▶ Assigned task
Return, from the listing below, every line that includes "computer".

____ Provided records

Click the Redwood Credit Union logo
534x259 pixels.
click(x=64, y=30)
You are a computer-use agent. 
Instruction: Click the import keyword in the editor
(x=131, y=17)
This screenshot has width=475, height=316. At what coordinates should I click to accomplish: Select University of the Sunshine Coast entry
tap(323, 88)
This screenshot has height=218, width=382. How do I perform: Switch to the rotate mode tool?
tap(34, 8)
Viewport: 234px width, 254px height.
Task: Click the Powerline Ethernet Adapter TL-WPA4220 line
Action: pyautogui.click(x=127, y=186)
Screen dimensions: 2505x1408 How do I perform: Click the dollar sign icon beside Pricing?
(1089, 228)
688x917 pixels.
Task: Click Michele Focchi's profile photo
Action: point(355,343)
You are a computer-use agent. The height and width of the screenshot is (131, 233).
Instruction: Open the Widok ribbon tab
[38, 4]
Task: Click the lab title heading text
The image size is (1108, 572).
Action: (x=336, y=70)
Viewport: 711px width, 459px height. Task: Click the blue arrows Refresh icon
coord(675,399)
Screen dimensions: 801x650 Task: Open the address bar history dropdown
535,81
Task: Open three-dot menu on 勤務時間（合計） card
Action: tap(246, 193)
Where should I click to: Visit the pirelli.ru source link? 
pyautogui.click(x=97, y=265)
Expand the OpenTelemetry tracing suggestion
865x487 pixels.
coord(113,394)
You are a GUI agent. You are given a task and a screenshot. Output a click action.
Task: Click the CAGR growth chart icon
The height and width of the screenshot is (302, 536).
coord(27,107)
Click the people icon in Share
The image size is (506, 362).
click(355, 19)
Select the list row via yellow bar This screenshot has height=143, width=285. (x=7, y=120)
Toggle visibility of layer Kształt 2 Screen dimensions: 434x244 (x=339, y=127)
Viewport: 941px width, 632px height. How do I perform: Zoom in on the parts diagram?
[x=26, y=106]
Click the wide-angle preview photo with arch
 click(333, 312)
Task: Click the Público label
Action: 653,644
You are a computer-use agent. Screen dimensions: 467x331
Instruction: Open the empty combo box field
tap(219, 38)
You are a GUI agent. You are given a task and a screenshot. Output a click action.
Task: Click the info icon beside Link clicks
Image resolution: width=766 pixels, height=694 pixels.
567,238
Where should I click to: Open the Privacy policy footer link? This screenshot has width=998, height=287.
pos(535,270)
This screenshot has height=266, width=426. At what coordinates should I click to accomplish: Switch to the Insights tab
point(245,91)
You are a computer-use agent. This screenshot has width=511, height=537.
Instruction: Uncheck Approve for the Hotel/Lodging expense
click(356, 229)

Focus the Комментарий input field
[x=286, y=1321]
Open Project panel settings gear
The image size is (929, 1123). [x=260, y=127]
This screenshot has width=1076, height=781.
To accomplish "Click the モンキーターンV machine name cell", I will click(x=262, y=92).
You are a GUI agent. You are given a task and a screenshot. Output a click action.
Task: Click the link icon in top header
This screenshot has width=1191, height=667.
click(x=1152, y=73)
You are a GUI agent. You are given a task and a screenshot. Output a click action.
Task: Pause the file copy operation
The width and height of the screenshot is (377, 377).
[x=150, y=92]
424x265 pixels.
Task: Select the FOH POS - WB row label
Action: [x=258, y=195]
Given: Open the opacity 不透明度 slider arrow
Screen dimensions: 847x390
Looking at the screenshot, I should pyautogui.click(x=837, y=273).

________

▶ Solution for this problem
You are a computer-use agent. 
You are a computer-use agent. The height and width of the screenshot is (131, 233).
You are a computer-use agent. Screen dimensions: 467x331
You are a computer-use agent. This screenshot has width=511, height=537.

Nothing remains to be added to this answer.